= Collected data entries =
........
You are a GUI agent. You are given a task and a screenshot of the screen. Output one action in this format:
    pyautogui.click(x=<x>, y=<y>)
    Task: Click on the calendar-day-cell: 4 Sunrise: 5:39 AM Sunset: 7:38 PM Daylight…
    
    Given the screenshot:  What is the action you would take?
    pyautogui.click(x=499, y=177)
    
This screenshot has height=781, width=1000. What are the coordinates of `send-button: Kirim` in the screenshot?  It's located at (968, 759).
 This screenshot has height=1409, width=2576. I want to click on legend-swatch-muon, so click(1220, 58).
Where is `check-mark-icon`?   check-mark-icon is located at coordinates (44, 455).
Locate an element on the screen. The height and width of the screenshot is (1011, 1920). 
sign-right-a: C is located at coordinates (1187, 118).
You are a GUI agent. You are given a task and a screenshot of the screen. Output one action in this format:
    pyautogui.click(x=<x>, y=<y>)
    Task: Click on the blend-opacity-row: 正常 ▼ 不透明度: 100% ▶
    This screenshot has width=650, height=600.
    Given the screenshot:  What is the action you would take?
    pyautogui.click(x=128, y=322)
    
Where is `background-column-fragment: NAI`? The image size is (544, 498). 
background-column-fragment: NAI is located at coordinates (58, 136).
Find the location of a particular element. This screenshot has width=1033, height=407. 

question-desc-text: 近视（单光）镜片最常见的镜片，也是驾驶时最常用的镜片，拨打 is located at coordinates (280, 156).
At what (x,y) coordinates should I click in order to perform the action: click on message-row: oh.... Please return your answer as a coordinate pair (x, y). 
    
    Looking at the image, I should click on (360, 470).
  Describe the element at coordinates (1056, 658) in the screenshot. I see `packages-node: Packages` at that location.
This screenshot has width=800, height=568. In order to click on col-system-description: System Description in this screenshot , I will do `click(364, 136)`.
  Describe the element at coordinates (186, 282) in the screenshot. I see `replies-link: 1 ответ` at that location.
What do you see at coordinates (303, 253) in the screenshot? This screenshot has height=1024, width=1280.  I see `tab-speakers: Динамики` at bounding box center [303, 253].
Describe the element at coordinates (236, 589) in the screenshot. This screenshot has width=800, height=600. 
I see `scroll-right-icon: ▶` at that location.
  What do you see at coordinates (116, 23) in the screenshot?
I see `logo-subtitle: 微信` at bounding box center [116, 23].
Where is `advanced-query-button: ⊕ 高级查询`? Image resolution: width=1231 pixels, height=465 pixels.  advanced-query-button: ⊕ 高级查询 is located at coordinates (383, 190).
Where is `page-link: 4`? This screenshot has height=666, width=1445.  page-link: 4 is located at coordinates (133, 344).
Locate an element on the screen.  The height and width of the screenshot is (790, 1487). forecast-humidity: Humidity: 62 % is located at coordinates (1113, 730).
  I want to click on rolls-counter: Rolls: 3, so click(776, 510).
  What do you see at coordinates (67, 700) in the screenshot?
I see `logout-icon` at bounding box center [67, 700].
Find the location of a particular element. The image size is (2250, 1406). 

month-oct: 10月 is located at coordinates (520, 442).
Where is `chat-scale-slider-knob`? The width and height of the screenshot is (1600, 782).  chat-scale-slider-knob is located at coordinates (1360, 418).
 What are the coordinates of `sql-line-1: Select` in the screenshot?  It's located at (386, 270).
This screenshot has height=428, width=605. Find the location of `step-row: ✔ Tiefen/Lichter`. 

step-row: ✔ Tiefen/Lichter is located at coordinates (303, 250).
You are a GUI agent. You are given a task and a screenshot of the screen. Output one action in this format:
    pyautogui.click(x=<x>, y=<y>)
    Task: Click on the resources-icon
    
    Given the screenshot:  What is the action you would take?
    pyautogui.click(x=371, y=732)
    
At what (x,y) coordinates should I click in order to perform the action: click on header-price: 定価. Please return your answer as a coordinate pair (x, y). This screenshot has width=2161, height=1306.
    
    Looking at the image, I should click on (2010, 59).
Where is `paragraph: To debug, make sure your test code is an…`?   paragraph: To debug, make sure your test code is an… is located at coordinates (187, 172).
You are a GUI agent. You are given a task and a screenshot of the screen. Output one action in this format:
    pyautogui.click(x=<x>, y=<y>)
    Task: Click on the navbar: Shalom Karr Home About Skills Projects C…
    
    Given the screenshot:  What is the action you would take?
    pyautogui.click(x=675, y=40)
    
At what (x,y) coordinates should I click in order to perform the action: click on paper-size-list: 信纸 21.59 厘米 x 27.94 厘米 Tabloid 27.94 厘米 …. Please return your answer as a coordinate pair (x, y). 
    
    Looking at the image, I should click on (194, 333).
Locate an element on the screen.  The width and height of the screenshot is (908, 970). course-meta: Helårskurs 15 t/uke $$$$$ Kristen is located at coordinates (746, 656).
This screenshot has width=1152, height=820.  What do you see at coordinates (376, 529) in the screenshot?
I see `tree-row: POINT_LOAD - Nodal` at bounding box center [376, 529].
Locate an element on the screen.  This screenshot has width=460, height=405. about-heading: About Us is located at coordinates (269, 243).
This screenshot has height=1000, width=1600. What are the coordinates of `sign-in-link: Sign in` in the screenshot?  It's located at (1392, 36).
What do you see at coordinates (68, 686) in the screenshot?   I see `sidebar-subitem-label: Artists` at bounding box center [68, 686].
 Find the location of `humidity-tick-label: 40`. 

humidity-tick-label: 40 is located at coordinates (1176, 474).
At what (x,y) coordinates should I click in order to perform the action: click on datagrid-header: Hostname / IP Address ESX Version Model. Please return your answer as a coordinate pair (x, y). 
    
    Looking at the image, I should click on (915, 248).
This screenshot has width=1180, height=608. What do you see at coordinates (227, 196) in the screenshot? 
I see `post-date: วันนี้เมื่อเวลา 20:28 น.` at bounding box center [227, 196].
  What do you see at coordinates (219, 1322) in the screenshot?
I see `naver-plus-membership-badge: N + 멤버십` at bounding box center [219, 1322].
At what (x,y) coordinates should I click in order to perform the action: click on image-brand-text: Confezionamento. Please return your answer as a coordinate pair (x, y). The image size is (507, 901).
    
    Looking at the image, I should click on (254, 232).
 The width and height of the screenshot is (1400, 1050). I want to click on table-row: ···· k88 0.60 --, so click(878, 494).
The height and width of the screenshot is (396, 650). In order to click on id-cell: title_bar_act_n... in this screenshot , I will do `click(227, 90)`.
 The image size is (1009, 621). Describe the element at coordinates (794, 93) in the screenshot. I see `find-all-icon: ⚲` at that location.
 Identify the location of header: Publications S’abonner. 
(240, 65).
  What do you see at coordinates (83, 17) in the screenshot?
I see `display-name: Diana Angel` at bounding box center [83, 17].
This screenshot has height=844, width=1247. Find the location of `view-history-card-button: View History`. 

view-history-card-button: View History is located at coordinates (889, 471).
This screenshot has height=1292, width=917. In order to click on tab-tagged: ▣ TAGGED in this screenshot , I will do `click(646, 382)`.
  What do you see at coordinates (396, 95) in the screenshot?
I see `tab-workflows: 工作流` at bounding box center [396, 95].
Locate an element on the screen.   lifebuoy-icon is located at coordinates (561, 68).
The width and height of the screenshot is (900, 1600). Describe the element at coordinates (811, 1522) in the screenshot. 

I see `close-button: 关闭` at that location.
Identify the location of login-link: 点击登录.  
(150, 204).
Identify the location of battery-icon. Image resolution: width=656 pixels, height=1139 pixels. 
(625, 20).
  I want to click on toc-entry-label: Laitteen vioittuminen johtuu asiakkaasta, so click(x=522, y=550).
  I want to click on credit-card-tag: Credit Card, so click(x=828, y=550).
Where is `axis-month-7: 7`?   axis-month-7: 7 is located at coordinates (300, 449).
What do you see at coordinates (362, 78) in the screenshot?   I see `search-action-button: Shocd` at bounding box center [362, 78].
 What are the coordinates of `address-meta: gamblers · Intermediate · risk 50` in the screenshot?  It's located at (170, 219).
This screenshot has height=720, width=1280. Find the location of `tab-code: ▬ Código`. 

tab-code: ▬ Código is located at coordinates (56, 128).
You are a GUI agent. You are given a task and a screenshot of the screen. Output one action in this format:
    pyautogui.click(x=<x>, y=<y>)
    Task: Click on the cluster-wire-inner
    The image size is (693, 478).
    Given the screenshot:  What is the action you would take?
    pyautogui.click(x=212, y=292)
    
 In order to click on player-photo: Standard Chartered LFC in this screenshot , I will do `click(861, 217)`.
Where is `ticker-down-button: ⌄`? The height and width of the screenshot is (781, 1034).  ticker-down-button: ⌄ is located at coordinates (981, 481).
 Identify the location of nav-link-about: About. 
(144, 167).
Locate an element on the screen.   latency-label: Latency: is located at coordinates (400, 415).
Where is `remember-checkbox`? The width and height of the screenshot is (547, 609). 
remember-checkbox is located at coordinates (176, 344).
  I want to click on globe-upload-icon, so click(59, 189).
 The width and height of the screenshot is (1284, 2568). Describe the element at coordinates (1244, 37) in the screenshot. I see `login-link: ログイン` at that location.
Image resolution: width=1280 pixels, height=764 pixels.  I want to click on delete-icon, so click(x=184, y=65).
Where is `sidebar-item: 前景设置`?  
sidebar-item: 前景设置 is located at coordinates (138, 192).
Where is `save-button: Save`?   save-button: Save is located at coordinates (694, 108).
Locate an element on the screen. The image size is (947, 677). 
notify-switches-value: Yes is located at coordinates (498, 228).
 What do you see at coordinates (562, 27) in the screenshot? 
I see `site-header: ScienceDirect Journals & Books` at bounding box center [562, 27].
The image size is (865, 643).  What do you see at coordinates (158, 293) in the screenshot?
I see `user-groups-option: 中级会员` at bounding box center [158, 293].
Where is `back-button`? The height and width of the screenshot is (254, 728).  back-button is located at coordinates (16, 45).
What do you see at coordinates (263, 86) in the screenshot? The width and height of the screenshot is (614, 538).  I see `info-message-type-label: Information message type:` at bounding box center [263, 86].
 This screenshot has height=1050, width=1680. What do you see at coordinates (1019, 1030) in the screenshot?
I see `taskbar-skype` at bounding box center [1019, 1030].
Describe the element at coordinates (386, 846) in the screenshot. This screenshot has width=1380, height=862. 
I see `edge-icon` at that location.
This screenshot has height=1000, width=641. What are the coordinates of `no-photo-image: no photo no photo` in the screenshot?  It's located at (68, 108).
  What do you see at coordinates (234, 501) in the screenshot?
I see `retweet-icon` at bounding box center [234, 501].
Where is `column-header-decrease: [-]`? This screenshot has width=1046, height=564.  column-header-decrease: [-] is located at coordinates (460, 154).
........
= REQUIRED WORK =
Copy out the lines of the records word for word, from the line containing "is (544, 498)." down to the line containing "center [116, 23].", including both of those lines.

= WRITTEN SOLUTION =
Where is `background-column-fragment: NAI`? The image size is (544, 498). 
background-column-fragment: NAI is located at coordinates (58, 136).
Find the location of a particular element. This screenshot has width=1033, height=407. 

question-desc-text: 近视（单光）镜片最常见的镜片，也是驾驶时最常用的镜片，拨打 is located at coordinates (280, 156).
At what (x,y) coordinates should I click in order to perform the action: click on message-row: oh.... Please return your answer as a coordinate pair (x, y). 
    
    Looking at the image, I should click on (360, 470).
  Describe the element at coordinates (1056, 658) in the screenshot. I see `packages-node: Packages` at that location.
This screenshot has width=800, height=568. In order to click on col-system-description: System Description in this screenshot , I will do `click(364, 136)`.
  Describe the element at coordinates (186, 282) in the screenshot. I see `replies-link: 1 ответ` at that location.
What do you see at coordinates (303, 253) in the screenshot? This screenshot has height=1024, width=1280.  I see `tab-speakers: Динамики` at bounding box center [303, 253].
Describe the element at coordinates (236, 589) in the screenshot. This screenshot has width=800, height=600. 
I see `scroll-right-icon: ▶` at that location.
  What do you see at coordinates (116, 23) in the screenshot?
I see `logo-subtitle: 微信` at bounding box center [116, 23].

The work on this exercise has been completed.